Last week a report from Bristol-Myers Squibb, the manufacturers of DDI, suggested that the skeptics may have been right. The report disclosed that of 8,000 patients who had been taking DDI for seven months under the FDA's "expanded access" program, 290 died. That was ten times the death rate found in Bristol-Myers' own controlled clinical trial, in which 700 patients have received DDI. The report raised concerns not only about the safety of the drug but also about the FDA's new liberalization program.

The actual cause of the 290 deaths is not yet known. Many researchers feel the most likely explanation is a simple one: the 8,000 people receiving the drug under the alternate program were sicker than those in the clinical trials. To be eligible for DDI in the expanded tests, patients must be suffering from advanced AIDS and must be resistant to AZT. "For these people, DDI is a last-ditch effort," says Dr. Bernard Bihari of the Community Reseach Initiative, a clinic offering the drug to AIDS sufferers in New York City. Dr.

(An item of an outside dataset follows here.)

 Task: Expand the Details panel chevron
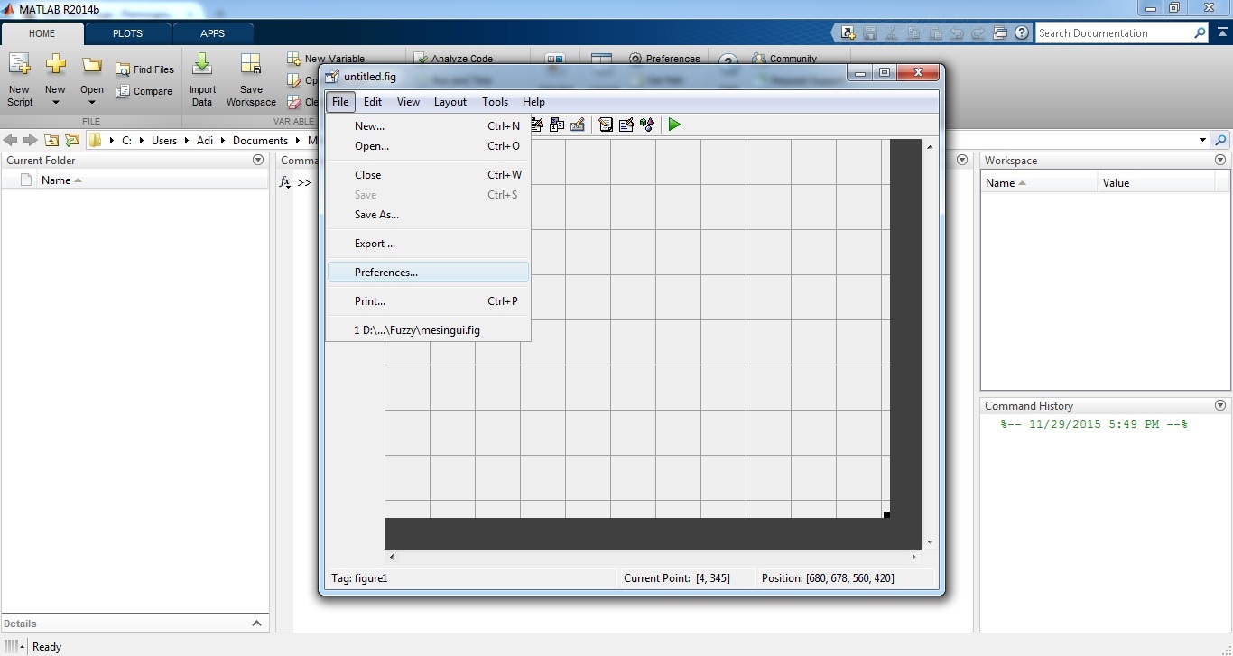point(256,624)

Anthony Fauci of the National Institutes of Health observes that the death rate was much lower than that found in the early trials of AZT. But the report does raise "a red flag," adds Fauci, obliging either Bristol-Myers or the Government to investigate the affair.

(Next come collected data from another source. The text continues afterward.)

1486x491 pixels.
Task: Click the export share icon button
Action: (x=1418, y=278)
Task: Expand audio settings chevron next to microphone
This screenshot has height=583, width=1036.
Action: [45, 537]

Other experts feel the disclosures underscore serious problems with the expanded-access program. In traditional clinical trials, a small group of doctors closely monitors every patient. But in the expanded-access program, hundreds of doctors may administer the drug nationwide without consistently exchanging information. As a result, many participating physicians may not hear about significant side effects. "The shock to me was that I had to learn about these deaths from the newspaper," says Dr. Jeffrey Laurence, an AIDS researcher at Cornell University Medical College. He calls for a centralized monitoring system for doctors who are administering DDI.

Still others argue that the entire program is flawed. Dr. Thomas Chalmers of the Harvard School of Public Health calls the DDI death rates "a disgrace." He believes all 8,000 people should have been enrolled in a fully controlled clinical trial. But most doctors feel the program will continue. If the restrictions were tightened, AIDS sufferers would probably find other ways to get experimental drugs. At the very least, the new plan is offering one last chance to thousands of patients with little other hope.